◆ Task statement ◆
Transcribe, verbatim, every line from the start of the entries through the line that contains "Given: Click location"; include both boundary lines and omit all others.

Records from a collection:
********

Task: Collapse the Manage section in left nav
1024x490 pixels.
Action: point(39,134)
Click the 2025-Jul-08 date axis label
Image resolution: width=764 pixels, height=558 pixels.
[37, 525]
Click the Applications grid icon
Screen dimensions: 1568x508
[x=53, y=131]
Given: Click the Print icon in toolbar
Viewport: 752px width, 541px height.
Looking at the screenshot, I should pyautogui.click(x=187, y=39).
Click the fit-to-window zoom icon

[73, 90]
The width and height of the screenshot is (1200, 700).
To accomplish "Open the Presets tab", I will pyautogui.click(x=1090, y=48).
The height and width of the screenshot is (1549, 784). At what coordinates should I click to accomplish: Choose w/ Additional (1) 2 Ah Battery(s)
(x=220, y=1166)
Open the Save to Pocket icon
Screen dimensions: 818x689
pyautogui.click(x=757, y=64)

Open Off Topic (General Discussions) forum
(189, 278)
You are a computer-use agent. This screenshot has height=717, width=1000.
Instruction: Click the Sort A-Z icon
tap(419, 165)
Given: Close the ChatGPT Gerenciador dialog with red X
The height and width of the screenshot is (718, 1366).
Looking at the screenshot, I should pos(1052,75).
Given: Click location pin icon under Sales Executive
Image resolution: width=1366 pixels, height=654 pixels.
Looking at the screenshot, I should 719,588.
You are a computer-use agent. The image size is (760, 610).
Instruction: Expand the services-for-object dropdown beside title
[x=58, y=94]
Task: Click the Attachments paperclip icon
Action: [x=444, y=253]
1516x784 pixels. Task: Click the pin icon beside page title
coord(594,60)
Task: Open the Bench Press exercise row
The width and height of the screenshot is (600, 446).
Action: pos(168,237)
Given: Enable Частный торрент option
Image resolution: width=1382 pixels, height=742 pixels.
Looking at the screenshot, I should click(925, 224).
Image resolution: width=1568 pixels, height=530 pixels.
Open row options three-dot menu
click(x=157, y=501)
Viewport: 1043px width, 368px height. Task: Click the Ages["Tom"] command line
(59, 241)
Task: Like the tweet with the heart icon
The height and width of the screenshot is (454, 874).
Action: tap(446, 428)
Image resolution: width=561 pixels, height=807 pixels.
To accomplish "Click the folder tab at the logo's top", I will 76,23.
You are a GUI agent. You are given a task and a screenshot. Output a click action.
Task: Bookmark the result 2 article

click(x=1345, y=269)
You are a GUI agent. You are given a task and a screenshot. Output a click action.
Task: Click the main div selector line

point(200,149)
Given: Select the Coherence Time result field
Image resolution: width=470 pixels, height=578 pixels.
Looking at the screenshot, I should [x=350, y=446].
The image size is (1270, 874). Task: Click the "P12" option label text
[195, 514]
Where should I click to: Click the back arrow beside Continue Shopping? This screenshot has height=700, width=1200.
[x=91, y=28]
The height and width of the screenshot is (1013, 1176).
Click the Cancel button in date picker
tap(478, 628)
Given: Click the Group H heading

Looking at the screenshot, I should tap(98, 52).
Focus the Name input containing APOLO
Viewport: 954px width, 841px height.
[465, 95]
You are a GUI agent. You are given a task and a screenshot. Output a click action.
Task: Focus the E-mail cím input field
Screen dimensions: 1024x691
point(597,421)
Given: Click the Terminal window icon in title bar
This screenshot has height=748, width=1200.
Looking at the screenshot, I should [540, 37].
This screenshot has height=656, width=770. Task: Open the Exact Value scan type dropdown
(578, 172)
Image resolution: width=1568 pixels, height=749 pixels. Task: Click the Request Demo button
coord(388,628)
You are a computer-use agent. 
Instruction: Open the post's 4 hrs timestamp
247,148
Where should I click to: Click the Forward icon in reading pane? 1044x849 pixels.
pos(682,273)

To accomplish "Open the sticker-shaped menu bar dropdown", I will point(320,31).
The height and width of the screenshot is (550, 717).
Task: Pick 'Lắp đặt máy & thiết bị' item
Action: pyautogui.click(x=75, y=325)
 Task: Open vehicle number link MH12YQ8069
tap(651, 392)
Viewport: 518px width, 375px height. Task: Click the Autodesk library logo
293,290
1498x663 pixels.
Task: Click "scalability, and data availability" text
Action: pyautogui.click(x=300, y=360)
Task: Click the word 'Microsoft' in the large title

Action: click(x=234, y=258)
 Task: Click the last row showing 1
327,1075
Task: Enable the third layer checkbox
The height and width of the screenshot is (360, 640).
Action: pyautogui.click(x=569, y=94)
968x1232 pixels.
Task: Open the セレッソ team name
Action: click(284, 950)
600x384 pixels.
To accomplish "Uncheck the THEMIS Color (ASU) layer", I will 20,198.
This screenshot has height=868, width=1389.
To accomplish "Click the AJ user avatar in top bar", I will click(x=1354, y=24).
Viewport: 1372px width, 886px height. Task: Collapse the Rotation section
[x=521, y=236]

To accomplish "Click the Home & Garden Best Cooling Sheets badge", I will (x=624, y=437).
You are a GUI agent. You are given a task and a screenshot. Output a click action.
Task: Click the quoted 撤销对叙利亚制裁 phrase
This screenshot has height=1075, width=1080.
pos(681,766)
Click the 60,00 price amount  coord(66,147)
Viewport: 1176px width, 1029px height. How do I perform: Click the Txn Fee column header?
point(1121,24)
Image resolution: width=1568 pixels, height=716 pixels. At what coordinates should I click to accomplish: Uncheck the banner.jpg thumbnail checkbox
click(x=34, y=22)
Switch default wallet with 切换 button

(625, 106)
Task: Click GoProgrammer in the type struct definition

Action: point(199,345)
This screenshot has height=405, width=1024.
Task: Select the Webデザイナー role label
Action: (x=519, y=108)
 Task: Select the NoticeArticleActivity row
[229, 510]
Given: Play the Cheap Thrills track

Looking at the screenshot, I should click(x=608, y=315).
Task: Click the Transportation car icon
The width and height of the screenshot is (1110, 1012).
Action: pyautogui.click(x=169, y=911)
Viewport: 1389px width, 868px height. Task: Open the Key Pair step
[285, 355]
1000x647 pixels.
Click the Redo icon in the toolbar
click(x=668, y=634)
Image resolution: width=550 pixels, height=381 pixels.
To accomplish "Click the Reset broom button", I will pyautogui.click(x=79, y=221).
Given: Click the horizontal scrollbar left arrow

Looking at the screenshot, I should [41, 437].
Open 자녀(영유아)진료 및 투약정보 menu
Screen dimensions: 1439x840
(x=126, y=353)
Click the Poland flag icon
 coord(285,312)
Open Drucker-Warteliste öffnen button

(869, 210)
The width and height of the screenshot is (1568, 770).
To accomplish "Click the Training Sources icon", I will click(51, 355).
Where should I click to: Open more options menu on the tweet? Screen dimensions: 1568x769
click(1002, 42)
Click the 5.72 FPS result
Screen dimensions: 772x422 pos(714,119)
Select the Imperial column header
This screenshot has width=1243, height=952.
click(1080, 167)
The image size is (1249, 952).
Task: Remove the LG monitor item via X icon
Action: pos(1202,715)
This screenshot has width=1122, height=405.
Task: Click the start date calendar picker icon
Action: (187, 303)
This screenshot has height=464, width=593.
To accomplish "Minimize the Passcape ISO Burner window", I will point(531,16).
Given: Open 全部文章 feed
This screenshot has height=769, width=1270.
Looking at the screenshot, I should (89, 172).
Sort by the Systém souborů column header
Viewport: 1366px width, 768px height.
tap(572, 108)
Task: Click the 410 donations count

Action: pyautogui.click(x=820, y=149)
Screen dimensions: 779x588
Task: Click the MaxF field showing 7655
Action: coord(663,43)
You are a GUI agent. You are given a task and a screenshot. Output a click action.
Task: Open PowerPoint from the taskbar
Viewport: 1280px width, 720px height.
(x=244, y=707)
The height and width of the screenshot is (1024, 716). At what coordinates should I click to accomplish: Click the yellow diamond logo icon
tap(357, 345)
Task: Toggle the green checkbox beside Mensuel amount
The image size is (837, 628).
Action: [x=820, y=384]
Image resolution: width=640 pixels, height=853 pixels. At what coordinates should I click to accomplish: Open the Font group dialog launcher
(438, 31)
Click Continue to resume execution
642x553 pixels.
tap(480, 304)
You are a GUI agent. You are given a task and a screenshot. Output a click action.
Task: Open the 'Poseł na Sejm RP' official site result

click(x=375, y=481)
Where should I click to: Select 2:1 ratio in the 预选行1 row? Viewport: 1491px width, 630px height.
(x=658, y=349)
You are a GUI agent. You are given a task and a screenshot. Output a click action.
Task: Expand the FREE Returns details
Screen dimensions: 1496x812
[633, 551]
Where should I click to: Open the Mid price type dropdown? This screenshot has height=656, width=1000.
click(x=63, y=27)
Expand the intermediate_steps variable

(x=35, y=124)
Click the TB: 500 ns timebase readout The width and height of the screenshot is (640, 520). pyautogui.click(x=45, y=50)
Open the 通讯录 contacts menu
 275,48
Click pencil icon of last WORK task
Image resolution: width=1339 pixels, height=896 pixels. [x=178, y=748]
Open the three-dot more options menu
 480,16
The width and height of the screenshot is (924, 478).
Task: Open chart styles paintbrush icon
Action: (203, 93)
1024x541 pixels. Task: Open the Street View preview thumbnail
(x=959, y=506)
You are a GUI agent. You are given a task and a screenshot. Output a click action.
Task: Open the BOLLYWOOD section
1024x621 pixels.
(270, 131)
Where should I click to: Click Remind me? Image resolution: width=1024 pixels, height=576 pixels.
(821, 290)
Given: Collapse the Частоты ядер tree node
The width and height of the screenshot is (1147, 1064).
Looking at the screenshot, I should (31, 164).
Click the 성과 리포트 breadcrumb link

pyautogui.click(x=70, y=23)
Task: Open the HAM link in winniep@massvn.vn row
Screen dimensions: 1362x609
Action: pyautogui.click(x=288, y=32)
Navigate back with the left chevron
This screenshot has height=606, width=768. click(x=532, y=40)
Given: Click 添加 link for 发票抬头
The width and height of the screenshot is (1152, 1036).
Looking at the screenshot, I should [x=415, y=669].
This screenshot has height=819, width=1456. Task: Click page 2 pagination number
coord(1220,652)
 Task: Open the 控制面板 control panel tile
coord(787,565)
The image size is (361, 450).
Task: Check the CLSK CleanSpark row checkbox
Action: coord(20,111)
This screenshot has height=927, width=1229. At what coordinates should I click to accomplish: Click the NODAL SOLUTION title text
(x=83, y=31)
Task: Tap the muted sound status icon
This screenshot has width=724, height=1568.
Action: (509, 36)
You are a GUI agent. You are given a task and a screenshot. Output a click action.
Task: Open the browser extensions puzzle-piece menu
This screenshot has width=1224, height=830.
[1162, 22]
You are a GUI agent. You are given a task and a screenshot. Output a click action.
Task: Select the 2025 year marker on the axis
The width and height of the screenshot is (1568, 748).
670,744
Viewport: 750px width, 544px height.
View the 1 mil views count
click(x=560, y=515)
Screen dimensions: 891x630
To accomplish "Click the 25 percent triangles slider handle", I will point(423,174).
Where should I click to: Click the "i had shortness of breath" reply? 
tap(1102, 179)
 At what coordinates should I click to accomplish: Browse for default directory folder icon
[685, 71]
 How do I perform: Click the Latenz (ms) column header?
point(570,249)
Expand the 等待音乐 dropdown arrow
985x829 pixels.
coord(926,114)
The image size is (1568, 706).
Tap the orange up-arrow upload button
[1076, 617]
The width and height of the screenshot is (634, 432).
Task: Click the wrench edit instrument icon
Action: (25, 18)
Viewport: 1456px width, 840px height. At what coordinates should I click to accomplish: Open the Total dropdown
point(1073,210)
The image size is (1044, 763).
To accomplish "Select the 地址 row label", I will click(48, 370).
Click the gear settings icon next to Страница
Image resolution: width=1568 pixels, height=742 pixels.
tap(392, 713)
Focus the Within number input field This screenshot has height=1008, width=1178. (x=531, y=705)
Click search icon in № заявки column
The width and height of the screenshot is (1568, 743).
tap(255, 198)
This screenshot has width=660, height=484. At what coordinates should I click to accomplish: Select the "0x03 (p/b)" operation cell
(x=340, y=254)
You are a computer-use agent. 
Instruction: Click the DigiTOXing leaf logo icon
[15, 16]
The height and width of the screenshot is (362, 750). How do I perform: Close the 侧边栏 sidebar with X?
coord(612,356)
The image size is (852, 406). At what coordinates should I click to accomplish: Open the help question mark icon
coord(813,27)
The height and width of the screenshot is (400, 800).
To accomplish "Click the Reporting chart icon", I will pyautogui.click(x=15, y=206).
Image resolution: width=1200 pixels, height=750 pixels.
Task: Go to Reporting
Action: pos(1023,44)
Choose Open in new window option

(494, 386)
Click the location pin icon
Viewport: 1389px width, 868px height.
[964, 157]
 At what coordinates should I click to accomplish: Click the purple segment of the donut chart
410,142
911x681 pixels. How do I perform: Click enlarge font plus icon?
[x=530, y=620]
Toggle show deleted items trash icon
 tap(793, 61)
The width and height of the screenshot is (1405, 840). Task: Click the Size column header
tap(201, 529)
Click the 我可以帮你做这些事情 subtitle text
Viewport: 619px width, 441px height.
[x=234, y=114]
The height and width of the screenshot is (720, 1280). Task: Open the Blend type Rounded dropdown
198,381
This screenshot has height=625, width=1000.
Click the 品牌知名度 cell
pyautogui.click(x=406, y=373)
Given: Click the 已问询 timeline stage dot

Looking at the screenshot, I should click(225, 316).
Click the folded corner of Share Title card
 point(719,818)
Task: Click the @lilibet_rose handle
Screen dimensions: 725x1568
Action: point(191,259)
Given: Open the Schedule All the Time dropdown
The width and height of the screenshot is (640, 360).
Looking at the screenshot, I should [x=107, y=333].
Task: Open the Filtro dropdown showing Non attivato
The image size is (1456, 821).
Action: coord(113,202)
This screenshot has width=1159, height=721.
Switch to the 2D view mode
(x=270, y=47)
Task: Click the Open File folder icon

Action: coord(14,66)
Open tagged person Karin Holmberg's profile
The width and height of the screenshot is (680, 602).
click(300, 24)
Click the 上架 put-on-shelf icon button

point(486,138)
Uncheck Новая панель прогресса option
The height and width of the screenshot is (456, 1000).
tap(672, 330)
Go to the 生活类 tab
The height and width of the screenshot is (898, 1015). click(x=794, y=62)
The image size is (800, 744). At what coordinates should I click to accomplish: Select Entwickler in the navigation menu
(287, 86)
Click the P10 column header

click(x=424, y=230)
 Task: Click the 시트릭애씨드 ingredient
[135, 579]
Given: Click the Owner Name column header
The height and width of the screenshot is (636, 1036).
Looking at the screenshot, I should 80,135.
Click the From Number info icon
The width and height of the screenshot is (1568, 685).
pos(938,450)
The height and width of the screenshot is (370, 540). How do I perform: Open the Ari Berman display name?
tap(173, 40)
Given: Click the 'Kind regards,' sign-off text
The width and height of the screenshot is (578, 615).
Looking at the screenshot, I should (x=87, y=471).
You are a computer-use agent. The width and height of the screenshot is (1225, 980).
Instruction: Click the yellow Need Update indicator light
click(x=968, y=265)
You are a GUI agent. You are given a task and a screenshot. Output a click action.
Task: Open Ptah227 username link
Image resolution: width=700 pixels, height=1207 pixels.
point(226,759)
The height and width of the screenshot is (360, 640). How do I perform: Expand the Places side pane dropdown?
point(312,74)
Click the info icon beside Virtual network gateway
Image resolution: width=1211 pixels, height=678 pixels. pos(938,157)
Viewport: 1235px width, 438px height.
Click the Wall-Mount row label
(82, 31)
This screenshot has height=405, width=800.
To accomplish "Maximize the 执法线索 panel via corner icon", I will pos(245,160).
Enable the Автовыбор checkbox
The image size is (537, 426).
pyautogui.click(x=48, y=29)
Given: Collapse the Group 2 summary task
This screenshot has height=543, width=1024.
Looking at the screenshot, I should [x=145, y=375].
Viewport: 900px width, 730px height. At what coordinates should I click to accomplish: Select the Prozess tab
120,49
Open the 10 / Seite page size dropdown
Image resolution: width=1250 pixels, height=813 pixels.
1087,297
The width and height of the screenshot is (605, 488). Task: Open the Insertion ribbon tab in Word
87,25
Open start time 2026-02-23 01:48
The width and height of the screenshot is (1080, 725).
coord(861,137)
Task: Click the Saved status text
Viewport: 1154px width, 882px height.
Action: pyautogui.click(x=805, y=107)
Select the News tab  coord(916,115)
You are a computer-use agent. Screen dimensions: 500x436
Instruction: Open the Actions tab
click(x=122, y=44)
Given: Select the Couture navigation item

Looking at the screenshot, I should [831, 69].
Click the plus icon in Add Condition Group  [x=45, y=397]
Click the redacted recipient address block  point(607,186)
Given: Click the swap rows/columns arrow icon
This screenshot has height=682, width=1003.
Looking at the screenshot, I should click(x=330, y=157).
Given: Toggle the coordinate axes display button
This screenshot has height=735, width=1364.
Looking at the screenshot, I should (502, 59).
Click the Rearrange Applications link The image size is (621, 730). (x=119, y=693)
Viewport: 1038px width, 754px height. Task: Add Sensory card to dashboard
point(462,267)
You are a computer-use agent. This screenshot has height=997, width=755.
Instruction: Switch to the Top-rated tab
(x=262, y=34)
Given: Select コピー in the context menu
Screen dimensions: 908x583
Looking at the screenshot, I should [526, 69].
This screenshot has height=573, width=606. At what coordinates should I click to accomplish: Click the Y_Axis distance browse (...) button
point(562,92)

********

◆ Task solution ◆
Task: Collapse the Manage section in left nav
1024x490 pixels.
Action: point(39,134)
Click the 2025-Jul-08 date axis label
Image resolution: width=764 pixels, height=558 pixels.
[37, 525]
Click the Applications grid icon
Screen dimensions: 1568x508
[x=53, y=131]
Given: Click the Print icon in toolbar
Viewport: 752px width, 541px height.
Looking at the screenshot, I should pyautogui.click(x=187, y=39).
Click the fit-to-window zoom icon

[73, 90]
The width and height of the screenshot is (1200, 700).
To accomplish "Open the Presets tab", I will pyautogui.click(x=1090, y=48).
The height and width of the screenshot is (1549, 784). At what coordinates should I click to accomplish: Choose w/ Additional (1) 2 Ah Battery(s)
(x=220, y=1166)
Open the Save to Pocket icon
Screen dimensions: 818x689
pyautogui.click(x=757, y=64)

Open Off Topic (General Discussions) forum
(189, 278)
You are a computer-use agent. This screenshot has height=717, width=1000.
Instruction: Click the Sort A-Z icon
tap(419, 165)
Given: Close the ChatGPT Gerenciador dialog with red X
The height and width of the screenshot is (718, 1366).
Looking at the screenshot, I should pos(1052,75).
Given: Click location pin icon under Sales Executive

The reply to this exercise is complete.